Saved entries

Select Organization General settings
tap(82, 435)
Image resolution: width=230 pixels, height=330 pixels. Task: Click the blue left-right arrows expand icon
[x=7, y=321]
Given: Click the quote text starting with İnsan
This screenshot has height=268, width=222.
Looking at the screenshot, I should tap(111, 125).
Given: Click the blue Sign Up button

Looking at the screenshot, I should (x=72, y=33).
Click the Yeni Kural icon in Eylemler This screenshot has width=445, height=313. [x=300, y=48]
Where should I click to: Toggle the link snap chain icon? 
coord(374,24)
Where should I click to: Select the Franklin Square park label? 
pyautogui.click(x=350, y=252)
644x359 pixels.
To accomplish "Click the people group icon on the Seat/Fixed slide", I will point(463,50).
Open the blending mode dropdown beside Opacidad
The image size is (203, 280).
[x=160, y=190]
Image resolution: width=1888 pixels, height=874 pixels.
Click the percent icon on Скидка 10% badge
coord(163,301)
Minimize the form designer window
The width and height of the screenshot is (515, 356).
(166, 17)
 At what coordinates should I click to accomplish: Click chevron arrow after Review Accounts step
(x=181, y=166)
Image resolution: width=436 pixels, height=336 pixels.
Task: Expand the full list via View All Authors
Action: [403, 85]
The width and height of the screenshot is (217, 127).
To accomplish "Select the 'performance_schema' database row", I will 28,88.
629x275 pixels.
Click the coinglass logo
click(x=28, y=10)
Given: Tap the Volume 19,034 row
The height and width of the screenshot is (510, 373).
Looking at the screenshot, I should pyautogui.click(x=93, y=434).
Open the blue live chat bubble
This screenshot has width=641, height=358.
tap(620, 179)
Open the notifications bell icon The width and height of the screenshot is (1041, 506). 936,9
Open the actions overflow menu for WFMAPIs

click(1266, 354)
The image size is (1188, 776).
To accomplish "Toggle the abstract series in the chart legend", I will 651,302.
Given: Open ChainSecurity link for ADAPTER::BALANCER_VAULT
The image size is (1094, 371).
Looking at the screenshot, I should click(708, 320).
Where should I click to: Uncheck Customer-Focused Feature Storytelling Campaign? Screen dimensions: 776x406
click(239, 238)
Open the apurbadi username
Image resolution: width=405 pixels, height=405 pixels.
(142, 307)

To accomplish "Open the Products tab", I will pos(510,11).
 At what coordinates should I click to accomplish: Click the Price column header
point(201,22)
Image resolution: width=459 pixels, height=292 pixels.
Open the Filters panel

EXERCISE REQUIREMENTS: Your output should consist solely of the lines from the beginning of the entries through the line containing "Given: Click the quote", reproduced exactly.

FINISHED TASK:
Select Organization General settings
tap(82, 435)
Image resolution: width=230 pixels, height=330 pixels. Task: Click the blue left-right arrows expand icon
[x=7, y=321]
Given: Click the quote text starting with İnsan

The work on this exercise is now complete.